[Challenge] Copy the data that opens with the line containing "How do I perform: Click" and closes with the line containing "point(272,239)", including both of those lines. Leave the pictures out of your answer.

--- Start Data in this exercise ---

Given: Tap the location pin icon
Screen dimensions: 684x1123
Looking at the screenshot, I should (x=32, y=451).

--- End Data in this exercise ---
--- Start Data in this exercise ---

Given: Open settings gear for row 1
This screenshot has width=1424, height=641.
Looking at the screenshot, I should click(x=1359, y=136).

--- End Data in this exercise ---
--- Start Data in this exercise ---

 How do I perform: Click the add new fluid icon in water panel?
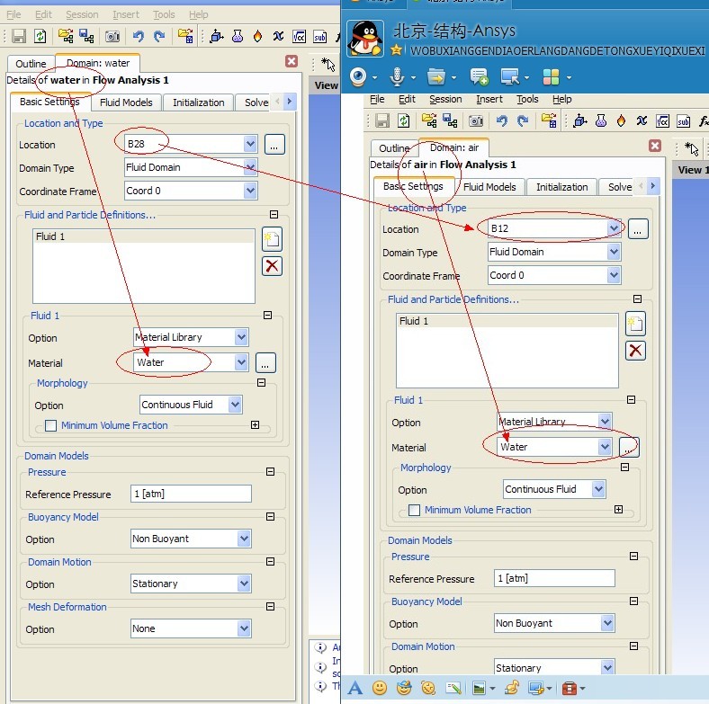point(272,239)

--- End Data in this exercise ---

[Result]
 How do I perform: Click the add new fluid icon in water panel?
point(272,239)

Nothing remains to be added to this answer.